__Set tasks__:
1. Using the passage about Radhika Vemula, answer these questions:
(a) Who adopted her when she was a baby?
(b) How did she manage the economics of her household?
(c) Which university offered the distance-learning programme she began?
2. In the passage about Radhika Vemula, echo everything from "She managed the" down to "them to college." without changing a word.
3. Carry on the passage about Radhika Vemula from the point where it stops.

__Passage shown__:
════

Today in Dalit History we celebrate the strength and resilience of a Dalit woman, Radhika Vemula. Born of Dalit parents, she was adopted by a Shudra couple when she was still a baby. Throughout her life, she experienced several confusing realities; as an adopted child in a non-Dalit home, as a spouse in a turbulent and inter-caste relationship and in her struggle to raise her three children with little support.

She managed the economics of her household with tailoring, embroidery, construction and domestic work. There were dire times for the family when it was difficult to pull together three square meals a day. Radhika and the children all worked wage labour jobs on the side but she still encouraged them to come back after their work and read too. She was a mother determined to educate her children and sent all of them to college.

Being bright children, they were all admitted into good schools. When both her sons were in college, she made the decision to further her own education. She began a Bachelors of Arts degree through a distance-learning programme offered by Sri Venkateshwara University. So while her children were students furthering themselves, she was too!

════

Word and item position data

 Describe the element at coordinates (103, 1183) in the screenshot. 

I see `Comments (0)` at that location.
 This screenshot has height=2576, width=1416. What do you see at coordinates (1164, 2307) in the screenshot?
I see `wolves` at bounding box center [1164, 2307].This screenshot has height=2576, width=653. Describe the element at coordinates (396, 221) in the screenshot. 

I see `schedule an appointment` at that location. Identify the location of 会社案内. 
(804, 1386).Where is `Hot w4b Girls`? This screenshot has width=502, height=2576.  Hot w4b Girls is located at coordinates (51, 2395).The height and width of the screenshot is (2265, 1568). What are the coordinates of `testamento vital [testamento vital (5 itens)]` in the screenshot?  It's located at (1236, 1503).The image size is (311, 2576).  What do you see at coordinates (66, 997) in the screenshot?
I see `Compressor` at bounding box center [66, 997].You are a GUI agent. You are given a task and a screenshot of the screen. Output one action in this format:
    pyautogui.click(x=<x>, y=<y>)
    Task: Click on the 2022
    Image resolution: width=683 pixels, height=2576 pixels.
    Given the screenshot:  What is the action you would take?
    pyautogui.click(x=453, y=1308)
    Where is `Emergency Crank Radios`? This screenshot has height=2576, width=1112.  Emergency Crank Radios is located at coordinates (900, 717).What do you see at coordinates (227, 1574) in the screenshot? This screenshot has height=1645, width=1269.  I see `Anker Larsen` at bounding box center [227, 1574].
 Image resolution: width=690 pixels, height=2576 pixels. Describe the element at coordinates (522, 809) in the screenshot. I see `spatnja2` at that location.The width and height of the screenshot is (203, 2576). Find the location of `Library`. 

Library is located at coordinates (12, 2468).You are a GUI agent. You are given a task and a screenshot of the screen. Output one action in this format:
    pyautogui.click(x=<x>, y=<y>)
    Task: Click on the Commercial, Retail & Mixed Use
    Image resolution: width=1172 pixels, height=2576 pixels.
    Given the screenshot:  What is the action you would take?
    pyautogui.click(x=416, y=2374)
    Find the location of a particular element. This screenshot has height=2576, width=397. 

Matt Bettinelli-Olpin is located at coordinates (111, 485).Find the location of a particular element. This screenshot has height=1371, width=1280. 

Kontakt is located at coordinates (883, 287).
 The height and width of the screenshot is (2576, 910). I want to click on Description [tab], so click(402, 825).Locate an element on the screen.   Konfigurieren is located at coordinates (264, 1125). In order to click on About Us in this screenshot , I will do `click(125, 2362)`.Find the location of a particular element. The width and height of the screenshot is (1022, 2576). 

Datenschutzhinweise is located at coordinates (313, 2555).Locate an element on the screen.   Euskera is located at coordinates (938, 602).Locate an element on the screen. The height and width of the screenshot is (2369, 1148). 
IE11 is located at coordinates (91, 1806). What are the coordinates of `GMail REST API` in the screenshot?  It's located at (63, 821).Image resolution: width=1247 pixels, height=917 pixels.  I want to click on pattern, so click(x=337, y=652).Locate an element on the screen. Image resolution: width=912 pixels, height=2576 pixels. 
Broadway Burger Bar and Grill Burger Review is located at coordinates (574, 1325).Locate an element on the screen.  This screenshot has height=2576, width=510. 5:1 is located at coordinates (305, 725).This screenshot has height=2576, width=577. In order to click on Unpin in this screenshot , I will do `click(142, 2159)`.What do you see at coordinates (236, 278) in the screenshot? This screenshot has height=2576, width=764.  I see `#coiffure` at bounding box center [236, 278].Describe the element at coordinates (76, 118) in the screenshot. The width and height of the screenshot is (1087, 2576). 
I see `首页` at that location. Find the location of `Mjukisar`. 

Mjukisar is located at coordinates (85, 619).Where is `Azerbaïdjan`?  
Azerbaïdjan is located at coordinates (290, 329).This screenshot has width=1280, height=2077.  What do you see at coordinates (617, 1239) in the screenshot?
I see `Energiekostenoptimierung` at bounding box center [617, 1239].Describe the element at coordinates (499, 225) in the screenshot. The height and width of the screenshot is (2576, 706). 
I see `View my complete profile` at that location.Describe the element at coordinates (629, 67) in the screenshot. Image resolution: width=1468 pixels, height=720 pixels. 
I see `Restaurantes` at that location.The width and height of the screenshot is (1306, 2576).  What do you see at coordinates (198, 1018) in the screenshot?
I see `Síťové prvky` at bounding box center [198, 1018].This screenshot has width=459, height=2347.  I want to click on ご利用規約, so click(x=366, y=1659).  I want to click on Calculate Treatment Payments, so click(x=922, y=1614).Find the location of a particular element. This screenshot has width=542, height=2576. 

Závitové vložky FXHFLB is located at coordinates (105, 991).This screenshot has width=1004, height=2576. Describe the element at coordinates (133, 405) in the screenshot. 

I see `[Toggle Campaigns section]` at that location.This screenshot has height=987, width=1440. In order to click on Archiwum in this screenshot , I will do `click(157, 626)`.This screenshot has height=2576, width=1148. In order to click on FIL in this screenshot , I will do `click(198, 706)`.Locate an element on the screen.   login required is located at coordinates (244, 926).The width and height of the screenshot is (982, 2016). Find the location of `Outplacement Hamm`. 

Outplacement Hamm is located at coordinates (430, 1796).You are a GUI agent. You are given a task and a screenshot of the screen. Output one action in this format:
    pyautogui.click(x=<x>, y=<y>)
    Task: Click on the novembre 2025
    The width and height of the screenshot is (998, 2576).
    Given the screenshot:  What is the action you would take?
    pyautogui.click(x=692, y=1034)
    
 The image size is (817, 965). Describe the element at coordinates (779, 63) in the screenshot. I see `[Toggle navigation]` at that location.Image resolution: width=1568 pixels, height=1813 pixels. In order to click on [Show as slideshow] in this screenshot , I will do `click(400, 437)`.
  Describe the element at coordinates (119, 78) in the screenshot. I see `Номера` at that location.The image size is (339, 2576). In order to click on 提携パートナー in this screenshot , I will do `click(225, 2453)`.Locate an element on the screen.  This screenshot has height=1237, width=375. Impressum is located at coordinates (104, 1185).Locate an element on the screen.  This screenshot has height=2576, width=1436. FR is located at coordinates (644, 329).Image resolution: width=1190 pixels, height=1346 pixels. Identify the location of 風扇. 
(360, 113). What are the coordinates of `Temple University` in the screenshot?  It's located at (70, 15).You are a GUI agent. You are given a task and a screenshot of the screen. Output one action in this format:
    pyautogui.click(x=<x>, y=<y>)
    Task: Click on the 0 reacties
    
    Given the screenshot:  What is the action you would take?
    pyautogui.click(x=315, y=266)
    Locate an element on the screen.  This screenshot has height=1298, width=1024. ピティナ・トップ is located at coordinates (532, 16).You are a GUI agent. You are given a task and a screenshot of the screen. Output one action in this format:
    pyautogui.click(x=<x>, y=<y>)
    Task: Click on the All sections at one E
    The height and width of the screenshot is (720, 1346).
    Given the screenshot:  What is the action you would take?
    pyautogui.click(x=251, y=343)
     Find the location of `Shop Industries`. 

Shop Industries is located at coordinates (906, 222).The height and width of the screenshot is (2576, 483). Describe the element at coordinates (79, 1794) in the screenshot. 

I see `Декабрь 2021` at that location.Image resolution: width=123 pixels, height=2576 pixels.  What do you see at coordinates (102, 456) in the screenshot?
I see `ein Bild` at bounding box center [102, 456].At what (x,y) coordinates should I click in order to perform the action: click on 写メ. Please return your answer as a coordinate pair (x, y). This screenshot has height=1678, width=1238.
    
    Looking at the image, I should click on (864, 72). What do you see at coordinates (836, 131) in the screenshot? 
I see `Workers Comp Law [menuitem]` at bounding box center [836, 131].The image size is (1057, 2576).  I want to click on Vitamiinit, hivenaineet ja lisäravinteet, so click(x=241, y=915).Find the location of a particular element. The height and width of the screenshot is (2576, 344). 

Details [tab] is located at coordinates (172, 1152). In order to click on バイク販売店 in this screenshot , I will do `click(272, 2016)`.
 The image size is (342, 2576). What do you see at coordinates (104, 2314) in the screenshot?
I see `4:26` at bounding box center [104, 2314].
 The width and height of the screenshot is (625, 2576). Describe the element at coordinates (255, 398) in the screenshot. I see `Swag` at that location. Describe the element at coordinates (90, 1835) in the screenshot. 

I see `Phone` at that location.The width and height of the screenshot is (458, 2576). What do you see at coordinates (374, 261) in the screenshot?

════

__The answers__:
1.
(a) A Shudra couple adopted her.
(b) She managed it with tailoring, embroidery, construction and domestic work.
(c) Sri Venkateshwara University offered it.

2.
She managed the economics of her household with tailoring, embroidery, construction and domestic work. There were dire times for the family when it was difficult to pull together three square meals a day. Radhika and the children all worked wage labour jobs on the side but she still encouraged them to come back after their work and read too. She was a mother determined to educate her children and sent all of them to college.

3.
The family was proud of their exremely intelligent older son Rohith Vemula on his admission into University of Hyderabad (uoH). They also finally experienced some financial breathing room when Rohith began receiving a monthly scholarship at his PhD programme. Radhika and the family were deeply shocked when they discovered that UoH, in association with right-wing Hindu political forces, had institutionally murdered their son and brother.

In the hard days that followed, Radhika’s deep sense of grief has been seen to be matched only by her incredible resilience and commitment to obtaining justice for her son. Rohith’s death, had thrown her right in the eye of a storm. She has been protesting outside in the same location at UoH that Rohith had when he had been unfairly expelled by the administration. She has unflinchingly experienced police brutality along with the other student protestors. She bravely calls out Minister Smriti Irani as one of her son’s murderers and refused Prime Minister Narendra Modis’s fabricated sympathy. She stands tall, leading her other two children and all the other students fighting for justice at UoH. In a towering act of revolution, on the significant occassion of Babasaheb Ambedkar’s 125th birth anniversary, she renounced Hinduism and embraced Buddhism. She affirms that she did so in order to honour the memory of her son and to escape the root of their oppression.

In the face of the agonizing loss of her son, the defamation of their family, the breaches of her privacy, the continuous harassment she faces – there is one thing that is clear. Radhika Vemula is never a victim. She is a warrior obliterating every injustice on her path. We mourn with her and we honour the fierceness of a Dalit mother. Power to her struggle. Jaibhim!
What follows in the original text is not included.